RECORDS SUPPLIED
• • •

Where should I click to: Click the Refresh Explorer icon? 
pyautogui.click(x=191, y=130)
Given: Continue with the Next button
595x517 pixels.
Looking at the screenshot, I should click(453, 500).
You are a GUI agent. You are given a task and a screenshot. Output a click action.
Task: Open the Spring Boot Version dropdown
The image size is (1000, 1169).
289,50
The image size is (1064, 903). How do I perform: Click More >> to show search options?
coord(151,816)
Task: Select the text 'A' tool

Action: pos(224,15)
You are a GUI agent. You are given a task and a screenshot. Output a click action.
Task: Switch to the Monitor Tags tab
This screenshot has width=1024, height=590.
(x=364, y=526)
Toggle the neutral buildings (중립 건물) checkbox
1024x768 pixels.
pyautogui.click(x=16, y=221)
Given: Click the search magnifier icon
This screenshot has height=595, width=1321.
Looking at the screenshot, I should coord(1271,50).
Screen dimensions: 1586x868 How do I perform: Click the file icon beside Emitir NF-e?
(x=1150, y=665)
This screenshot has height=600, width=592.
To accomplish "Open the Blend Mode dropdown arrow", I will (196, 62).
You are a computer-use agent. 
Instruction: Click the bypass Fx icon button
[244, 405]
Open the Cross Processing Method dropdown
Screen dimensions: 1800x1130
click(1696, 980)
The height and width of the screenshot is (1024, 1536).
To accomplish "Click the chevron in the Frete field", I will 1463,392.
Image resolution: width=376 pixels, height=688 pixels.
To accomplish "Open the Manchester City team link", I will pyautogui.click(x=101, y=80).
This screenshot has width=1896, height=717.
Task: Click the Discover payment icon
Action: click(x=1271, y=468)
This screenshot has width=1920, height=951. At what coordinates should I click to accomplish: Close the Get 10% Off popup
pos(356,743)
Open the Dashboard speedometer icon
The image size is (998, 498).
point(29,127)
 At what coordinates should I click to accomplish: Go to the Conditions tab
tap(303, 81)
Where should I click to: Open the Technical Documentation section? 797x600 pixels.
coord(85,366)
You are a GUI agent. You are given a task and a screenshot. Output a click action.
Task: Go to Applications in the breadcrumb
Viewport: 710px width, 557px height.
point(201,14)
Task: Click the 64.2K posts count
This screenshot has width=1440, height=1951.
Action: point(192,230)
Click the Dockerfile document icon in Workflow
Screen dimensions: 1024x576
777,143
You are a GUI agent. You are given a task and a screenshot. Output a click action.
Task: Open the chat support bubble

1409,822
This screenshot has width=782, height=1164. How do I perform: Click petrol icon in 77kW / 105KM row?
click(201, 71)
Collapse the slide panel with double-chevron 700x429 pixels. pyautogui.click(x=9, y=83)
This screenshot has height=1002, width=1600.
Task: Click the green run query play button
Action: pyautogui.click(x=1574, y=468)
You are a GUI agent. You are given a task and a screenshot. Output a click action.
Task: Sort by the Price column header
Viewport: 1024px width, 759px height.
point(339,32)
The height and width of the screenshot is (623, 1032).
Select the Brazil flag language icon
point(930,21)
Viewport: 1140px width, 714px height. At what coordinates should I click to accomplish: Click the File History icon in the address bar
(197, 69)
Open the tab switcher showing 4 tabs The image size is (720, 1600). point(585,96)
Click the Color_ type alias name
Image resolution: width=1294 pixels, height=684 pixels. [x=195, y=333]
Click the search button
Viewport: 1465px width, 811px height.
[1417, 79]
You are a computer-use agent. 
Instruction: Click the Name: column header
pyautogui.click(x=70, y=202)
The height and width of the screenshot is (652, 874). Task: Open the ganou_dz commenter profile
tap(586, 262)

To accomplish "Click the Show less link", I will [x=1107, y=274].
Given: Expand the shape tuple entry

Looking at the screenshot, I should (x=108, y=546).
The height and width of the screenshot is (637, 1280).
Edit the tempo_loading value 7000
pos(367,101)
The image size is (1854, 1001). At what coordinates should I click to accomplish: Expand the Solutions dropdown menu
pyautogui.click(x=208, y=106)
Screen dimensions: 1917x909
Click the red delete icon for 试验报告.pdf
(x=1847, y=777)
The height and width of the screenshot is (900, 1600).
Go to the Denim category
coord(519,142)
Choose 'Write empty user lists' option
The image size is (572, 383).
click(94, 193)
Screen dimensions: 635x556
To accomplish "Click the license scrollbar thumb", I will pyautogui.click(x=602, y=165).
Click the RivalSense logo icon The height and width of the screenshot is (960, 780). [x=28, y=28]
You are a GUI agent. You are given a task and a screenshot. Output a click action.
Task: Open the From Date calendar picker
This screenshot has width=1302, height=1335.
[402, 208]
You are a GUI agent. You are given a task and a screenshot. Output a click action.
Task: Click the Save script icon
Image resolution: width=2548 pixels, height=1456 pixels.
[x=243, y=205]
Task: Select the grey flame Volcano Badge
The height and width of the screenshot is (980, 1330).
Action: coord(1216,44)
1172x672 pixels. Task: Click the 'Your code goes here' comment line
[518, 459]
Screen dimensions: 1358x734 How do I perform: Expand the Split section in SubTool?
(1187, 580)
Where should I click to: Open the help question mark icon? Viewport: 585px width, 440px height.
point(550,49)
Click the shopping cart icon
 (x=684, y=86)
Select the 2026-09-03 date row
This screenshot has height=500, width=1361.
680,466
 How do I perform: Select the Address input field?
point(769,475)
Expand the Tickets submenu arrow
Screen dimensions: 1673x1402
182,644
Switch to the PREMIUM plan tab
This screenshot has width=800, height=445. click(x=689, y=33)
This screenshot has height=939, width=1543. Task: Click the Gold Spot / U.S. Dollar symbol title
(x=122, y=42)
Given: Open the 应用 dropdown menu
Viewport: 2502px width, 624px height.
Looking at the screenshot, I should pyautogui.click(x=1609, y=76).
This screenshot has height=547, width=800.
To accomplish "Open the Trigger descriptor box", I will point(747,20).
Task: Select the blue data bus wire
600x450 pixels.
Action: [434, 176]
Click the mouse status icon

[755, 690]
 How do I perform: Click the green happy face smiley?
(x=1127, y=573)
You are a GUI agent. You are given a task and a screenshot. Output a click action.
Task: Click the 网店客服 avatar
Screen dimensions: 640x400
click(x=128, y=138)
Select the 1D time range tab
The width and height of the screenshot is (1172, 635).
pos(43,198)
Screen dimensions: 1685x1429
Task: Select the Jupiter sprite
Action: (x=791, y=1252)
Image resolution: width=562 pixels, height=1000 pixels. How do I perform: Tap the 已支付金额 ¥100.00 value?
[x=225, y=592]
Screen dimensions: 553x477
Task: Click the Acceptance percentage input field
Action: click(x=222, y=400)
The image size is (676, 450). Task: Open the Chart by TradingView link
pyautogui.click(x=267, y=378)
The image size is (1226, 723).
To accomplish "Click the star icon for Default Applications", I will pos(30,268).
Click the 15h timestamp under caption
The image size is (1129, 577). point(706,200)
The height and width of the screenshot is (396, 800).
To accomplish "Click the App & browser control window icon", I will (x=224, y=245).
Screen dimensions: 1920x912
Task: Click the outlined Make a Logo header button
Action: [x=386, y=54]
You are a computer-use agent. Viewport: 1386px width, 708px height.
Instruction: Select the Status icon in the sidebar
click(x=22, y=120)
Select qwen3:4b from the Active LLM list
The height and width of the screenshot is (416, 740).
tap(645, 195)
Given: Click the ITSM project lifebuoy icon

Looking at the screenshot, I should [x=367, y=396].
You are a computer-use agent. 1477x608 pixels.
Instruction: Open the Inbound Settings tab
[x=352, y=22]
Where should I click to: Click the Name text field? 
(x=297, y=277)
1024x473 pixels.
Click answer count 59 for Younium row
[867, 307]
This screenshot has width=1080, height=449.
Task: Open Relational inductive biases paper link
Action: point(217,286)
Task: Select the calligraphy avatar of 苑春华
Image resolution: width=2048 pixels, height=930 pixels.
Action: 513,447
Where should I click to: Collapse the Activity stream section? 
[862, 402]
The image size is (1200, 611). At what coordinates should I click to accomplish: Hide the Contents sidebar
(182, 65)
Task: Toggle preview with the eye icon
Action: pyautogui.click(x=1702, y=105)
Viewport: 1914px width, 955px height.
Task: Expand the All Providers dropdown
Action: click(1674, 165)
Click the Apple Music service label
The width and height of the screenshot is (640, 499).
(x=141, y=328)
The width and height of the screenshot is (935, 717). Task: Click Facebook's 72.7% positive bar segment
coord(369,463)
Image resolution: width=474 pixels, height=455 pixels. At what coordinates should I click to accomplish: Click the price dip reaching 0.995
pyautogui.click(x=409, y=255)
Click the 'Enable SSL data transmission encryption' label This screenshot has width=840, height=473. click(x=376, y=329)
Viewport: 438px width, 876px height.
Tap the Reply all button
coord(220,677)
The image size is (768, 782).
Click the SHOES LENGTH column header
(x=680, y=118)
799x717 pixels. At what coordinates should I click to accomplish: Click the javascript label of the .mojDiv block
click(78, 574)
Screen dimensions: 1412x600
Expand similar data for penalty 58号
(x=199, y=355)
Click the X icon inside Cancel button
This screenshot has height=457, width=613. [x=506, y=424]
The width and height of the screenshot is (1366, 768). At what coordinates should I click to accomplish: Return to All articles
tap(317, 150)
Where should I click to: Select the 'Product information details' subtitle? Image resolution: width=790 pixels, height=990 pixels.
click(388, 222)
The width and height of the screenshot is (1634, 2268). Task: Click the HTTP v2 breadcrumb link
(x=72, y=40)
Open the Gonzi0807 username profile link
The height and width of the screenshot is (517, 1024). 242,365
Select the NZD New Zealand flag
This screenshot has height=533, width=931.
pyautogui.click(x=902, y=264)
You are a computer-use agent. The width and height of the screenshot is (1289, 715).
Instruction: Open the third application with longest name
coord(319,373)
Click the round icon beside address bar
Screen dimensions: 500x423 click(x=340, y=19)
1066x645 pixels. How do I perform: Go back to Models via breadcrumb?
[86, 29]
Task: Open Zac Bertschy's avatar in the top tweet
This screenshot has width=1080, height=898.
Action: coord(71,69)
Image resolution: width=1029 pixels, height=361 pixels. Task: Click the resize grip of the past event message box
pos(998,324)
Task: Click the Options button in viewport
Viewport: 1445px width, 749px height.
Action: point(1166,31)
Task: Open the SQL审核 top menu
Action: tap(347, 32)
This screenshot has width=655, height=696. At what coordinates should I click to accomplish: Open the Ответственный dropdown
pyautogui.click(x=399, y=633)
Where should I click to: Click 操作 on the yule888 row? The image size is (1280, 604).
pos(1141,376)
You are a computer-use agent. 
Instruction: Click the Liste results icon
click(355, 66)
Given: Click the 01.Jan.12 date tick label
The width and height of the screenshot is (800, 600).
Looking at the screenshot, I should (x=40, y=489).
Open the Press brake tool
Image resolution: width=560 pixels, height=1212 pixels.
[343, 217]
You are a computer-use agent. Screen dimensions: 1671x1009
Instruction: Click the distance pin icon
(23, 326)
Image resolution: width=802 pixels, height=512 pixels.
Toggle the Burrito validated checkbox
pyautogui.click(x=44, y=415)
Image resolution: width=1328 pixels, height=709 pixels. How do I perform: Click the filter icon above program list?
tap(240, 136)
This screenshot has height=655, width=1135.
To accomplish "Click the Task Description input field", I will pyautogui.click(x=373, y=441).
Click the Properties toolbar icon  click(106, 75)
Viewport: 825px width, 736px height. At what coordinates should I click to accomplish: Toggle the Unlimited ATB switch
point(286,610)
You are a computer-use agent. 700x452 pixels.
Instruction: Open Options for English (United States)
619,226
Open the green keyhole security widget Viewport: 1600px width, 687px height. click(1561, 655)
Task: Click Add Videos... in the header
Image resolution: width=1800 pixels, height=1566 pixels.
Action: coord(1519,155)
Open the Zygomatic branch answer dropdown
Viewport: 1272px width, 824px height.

• • •

PROBLEM DESCRIPTION
In the lines above, find the word "Applications" and copy each line that contains it.

RESULT OF THE TASK
Task: Go to Applications in the breadcrumb
To accomplish "Click the star icon for Default Applications", I will pos(30,268).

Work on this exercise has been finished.